A video of two sisters, fending off harassers on a bus, while bystanders stood by and did nothing, has now made the rounds on the internet. From the streets of Delhi to offices in Washington D.C., millions of viewers have seen footage of the two brave young women, who fought back against men who physically and verbally harassed women who were simply riding the bus. While the public, media and those in power were still heaping praise on these two girls for their brave actions and the videos helped spur long-overdue conversations about the violence so many women experience, yet another video of the same sisters involved in a similar incident emerged. With the emergence of a new video, the public's discourse about the incidents and the violence that is ever-present in women's lives took a complete U-turn, with those who were previously lavishing praise upon the girls, now taking back their words.
Further, rewards announced by the government of India to honor the girls' bravery, have been withheld, making the girls look like criminals, a move designed to undercut their brave actions, even in the face of harassment.
What's more, some have criticized the girls' decision to defend themselves in a so-called "masculine" way and others have raised questions about the girls' intentions, suggesting that these incidents were somehow manipulated or engineered by the girls themselves, a particularly egregious claim considering what we know about women's experiences of violence on buses, trains, and the majority of India's public spaces on a daily basis. Further, it's shocking to see that some are vociferously defending boys, regardless of their violent behavior or actions and the debate is unfortunately getting polarized with the public losing sight of the real story, which is the ever-present violence and aggression that women in India experience every day.
The truth of the matter is that the stories coming from India's women and girls are shocking, and the hard-to-watch video footage of the attack on the bus provides us with a stark visual of the horrific reality that women in India must endure while simply riding the bus and moving through public spaces. Indeed since the two videos have been released, reports have surfaced from Delhi that a 25 year-old woman was raped by an Uber driver, who went on to drop off the woman at home and threatened her not to tell the authorities.
With stories like these, it's no surprise that data has shown that throughout India, many women don't feel safe in public spaces. Trains, sidewalks, buses, markets, and other public spaces provide little sanctuary for women, often serving as spaces where it's appropriate for men to leer, shout at, grab, or otherwise sexually harass women. Intervention by bystanders is reported to be incredibly low, with few people willing to interfere when they see violence, harassment or aggression toward women in public. Indeed, little response from others on the bus, as seen on the video, speaks volumes about the high level of apathy toward violence against women in public.
And with data from the National Crime Records Bureau showing that 92 women are raped across India every day, it's not hard to understand how some women feel as if they have little option but to physically fight back.
The reality is that when it comes to violence against women, the response from bystanders, police, and even local and federal governments have been woefully inadequate. In order to tackle a systemic problem, such as gender-based violence, the government must do more to hold perpetrators accountable, take seriously challenges to women's safety, and ensure that women are free to move about public spaces without the constant fear of experiencing violence. As long as the burden continues to remain on women and girls to prevent harassment and single-handedly change the public's attitude about the value of women and girls, they will fight back, even at risk of their own personal safety, just as the girls in Rohtak, India have done.

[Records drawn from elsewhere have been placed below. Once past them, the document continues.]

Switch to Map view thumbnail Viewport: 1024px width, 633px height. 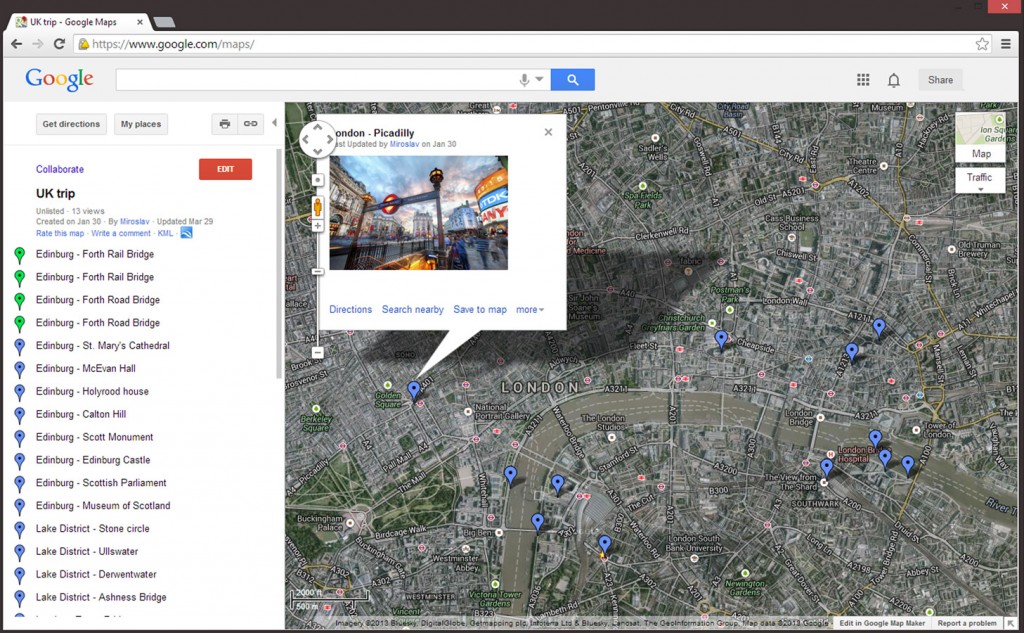(980, 138)
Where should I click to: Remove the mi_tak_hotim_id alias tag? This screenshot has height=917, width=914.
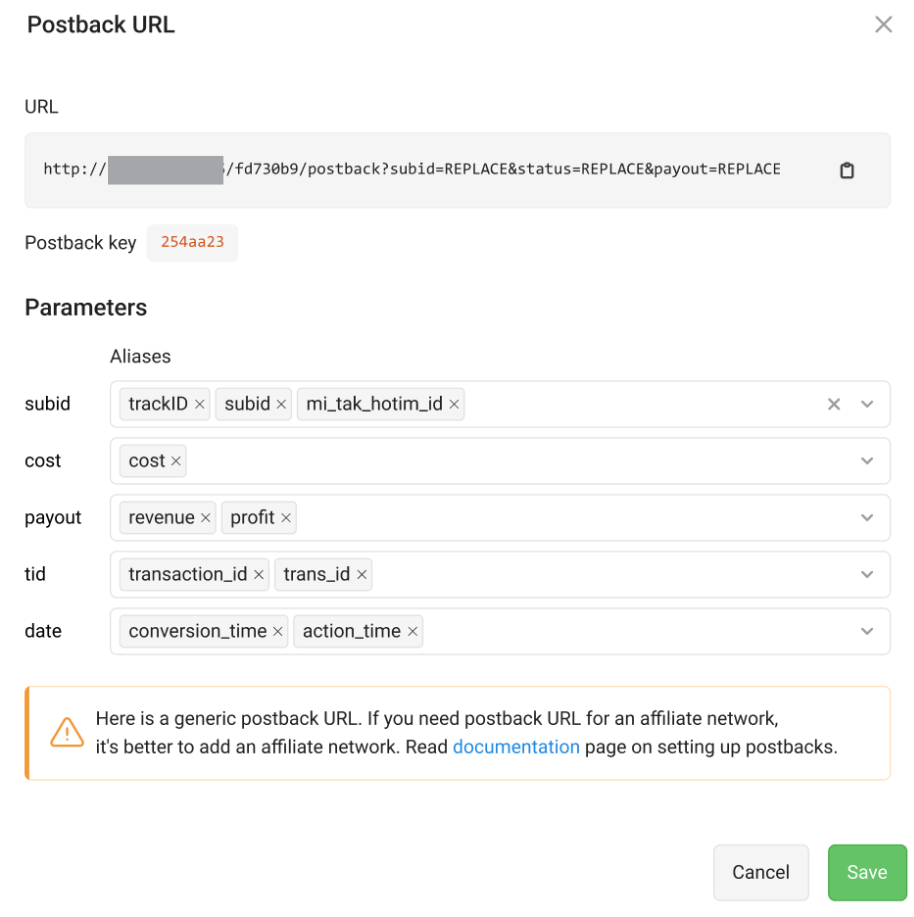(x=454, y=405)
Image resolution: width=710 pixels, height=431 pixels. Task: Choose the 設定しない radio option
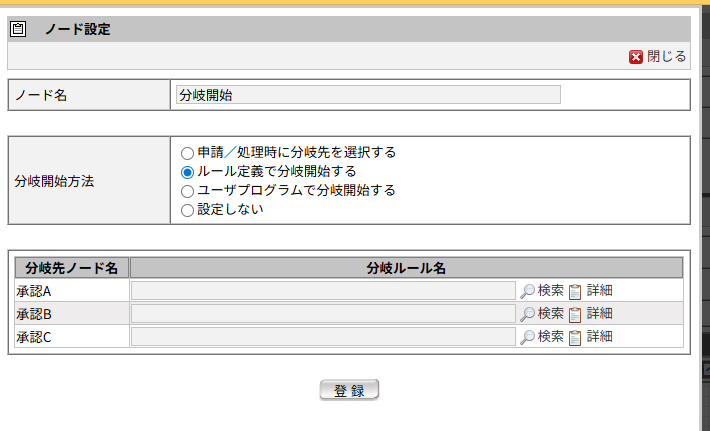pyautogui.click(x=187, y=210)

The viral videos provide just one snapshot of the reality faced by India's women and girls, but the real causes and consequences of this ever-present violence have remained absent from the conversation. The backlash exhibited by some in public show just how quickly society is to place blame on women and girls, even when they themselves are the victims of violence.
From the public's reaction to the videos and the backlash and media's trial of the girls, it's clearer than ever before that without changing attitudes towards women and girls and without a truly 'just' criminal justice system, which takes seriously the documented threats to women's safety, India's women and girls will always be the ones forced to defend themselves for their actions. And one should not be surprised if more and more videos keep springing up.